- _Data provided_
╔══
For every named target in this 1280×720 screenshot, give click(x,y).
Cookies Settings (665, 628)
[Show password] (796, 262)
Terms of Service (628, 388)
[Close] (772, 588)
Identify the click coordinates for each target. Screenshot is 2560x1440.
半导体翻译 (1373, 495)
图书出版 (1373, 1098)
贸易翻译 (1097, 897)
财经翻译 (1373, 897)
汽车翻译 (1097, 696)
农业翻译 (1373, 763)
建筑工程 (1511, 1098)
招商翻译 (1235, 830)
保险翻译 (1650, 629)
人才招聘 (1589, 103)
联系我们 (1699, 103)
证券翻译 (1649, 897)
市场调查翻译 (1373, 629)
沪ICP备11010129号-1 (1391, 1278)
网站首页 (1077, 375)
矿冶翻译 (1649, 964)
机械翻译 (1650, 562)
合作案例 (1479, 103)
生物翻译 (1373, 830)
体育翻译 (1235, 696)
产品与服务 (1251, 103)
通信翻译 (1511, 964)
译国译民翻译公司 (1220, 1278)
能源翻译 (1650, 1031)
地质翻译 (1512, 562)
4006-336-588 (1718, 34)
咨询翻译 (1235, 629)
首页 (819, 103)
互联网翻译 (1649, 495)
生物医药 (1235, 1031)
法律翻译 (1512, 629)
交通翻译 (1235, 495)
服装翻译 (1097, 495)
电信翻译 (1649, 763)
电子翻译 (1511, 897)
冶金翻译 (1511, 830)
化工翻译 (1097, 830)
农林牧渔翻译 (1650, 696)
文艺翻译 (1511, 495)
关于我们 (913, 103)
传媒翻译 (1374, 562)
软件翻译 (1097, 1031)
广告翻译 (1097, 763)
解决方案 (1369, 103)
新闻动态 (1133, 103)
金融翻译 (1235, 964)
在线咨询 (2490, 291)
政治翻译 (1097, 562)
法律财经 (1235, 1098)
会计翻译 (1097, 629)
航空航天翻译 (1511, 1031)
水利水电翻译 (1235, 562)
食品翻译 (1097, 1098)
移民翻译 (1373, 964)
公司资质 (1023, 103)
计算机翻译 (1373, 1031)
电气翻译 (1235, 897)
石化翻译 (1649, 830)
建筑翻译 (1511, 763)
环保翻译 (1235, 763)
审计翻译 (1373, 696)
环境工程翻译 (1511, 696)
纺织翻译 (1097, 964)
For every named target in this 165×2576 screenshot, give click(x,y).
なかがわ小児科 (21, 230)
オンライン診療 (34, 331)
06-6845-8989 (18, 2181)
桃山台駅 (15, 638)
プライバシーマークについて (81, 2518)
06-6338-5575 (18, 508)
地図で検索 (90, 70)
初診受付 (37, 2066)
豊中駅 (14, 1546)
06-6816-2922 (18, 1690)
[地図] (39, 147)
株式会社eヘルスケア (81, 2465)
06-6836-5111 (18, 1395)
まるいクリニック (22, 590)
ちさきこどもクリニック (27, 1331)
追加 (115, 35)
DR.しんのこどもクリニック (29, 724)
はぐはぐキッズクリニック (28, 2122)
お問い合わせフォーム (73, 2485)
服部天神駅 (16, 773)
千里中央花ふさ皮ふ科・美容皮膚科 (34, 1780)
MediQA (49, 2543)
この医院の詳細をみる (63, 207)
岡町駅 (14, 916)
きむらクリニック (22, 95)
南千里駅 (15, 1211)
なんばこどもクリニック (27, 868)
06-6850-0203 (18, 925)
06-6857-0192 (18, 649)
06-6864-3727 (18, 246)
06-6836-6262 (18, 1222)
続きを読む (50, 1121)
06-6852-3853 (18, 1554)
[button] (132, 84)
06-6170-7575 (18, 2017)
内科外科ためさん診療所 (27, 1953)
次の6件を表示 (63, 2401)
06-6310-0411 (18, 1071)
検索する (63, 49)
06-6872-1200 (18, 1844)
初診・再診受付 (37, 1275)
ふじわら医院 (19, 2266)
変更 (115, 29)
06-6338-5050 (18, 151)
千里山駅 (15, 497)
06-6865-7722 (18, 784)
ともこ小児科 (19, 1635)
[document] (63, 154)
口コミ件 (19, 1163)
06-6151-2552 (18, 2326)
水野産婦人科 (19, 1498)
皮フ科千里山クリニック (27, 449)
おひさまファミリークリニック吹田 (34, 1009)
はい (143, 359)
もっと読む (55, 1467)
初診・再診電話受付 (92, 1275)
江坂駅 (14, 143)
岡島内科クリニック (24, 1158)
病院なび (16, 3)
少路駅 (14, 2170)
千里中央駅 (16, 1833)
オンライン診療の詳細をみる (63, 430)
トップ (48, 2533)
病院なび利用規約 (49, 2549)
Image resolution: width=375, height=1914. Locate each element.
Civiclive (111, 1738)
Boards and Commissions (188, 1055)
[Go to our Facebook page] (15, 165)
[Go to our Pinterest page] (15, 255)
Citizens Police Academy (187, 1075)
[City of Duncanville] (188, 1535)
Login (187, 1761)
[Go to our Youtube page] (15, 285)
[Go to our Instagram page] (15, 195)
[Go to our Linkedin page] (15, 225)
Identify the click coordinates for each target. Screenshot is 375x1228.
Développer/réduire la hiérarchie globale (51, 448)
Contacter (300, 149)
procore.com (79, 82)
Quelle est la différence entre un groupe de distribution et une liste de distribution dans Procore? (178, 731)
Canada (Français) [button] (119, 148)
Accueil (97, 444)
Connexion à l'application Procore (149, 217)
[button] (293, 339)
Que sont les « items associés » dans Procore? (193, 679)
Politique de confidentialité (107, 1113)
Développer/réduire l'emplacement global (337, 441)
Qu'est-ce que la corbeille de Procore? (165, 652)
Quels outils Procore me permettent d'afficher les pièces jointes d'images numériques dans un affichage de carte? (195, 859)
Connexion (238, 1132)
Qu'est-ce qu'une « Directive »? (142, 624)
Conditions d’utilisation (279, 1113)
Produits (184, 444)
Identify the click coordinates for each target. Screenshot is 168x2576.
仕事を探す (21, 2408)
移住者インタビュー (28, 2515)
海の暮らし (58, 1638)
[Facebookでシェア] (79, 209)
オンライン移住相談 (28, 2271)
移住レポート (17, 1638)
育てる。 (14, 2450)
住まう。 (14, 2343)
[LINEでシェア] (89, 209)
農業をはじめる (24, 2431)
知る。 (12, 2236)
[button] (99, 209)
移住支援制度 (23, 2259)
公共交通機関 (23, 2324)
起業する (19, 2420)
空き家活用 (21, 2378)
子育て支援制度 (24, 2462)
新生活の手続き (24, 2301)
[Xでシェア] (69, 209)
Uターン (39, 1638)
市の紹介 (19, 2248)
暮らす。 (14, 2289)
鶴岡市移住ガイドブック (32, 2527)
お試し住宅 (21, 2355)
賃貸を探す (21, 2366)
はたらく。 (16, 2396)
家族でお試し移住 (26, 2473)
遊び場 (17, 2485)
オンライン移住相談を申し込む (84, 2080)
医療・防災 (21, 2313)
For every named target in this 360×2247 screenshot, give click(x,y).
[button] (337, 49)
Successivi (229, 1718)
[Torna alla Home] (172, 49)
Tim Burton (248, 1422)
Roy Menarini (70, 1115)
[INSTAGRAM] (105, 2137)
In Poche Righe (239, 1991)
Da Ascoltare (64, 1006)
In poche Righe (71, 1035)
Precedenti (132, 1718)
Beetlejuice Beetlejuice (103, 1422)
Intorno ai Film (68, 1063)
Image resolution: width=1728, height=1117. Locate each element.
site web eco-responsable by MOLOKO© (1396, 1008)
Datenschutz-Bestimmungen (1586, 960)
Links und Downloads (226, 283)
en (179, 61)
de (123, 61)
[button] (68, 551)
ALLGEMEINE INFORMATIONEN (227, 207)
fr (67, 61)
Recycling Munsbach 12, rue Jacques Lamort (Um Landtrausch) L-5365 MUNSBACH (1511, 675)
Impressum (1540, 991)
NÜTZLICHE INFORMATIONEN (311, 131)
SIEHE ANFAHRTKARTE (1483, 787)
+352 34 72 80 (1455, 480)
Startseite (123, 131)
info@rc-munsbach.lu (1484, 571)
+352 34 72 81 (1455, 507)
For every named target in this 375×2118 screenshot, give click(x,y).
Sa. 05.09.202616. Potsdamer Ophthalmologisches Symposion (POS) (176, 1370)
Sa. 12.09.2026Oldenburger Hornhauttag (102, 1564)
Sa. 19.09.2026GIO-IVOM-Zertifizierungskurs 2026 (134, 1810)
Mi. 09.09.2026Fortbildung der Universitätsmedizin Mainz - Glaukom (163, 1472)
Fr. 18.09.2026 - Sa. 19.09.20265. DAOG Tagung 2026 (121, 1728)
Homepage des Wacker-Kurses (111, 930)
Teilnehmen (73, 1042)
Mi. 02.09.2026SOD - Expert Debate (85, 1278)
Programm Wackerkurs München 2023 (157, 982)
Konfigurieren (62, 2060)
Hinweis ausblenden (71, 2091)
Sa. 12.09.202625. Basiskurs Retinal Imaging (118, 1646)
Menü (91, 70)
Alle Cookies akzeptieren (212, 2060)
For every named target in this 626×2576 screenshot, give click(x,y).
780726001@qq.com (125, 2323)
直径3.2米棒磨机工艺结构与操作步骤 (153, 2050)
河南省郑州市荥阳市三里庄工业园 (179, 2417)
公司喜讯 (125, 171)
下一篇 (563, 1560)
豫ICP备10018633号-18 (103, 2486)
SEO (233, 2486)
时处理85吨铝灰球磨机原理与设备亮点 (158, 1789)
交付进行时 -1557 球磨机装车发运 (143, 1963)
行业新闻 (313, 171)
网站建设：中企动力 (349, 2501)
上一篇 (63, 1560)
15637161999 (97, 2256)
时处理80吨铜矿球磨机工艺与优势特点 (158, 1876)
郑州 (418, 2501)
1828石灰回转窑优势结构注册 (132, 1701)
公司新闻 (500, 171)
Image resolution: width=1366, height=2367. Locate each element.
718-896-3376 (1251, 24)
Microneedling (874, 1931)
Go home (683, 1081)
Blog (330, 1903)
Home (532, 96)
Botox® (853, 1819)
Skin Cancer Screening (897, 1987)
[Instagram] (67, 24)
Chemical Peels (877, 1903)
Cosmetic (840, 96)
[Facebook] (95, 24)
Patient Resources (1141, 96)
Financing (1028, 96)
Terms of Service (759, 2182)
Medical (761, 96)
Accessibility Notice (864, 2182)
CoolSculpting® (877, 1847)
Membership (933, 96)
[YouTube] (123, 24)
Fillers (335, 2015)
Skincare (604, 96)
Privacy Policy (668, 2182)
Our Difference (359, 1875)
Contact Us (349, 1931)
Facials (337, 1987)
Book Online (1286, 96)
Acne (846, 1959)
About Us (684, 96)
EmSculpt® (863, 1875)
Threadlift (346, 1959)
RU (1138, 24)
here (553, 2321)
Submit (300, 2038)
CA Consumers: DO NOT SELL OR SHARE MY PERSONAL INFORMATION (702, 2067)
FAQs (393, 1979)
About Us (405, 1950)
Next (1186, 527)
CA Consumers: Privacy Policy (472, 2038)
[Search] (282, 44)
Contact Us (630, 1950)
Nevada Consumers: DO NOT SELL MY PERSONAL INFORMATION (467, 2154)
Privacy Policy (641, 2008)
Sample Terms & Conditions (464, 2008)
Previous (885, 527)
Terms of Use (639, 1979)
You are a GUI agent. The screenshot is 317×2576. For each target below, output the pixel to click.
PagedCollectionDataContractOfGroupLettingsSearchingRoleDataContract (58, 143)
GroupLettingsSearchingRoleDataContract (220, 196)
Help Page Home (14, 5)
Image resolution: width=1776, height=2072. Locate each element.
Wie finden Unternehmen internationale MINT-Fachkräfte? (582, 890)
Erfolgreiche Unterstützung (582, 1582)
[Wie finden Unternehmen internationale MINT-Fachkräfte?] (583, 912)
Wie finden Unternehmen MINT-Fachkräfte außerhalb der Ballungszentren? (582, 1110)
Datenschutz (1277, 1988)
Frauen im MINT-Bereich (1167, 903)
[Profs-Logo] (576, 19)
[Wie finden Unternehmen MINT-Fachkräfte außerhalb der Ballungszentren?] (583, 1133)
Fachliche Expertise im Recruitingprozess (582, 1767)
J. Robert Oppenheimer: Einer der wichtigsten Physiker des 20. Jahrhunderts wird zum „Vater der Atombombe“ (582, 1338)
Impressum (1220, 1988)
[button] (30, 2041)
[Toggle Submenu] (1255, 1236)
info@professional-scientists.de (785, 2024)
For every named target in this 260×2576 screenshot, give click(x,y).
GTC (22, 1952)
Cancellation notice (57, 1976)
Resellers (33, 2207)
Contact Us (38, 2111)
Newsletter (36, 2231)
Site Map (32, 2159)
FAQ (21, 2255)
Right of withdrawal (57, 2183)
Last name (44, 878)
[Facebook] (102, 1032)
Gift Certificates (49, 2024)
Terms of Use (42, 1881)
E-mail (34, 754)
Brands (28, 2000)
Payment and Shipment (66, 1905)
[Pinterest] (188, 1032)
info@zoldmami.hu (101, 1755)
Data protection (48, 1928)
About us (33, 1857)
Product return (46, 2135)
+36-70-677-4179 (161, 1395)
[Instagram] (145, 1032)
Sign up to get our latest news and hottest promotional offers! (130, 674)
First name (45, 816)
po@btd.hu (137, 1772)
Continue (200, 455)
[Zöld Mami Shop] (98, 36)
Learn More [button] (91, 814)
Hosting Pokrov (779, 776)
╚══
- _Exercise objective_
Among the records above, only the lines between the line holding "关于我们 (913, 103)" and the line holding "纺织翻译 (1097, 964)", inclusive, are to be output, exactly as written.

- _Reply to the exercise_
关于我们 (913, 103)
传媒翻译 (1374, 562)
软件翻译 (1097, 1031)
广告翻译 (1097, 763)
解决方案 (1369, 103)
新闻动态 (1133, 103)
金融翻译 (1235, 964)
在线咨询 (2490, 291)
政治翻译 (1097, 562)
法律财经 (1235, 1098)
会计翻译 (1097, 629)
航空航天翻译 (1511, 1031)
水利水电翻译 (1235, 562)
食品翻译 (1097, 1098)
移民翻译 (1373, 964)
公司资质 (1023, 103)
计算机翻译 (1373, 1031)
电气翻译 (1235, 897)
石化翻译 (1649, 830)
建筑翻译 (1511, 763)
环保翻译 (1235, 763)
审计翻译 (1373, 696)
环境工程翻译 (1511, 696)
纺织翻译 (1097, 964)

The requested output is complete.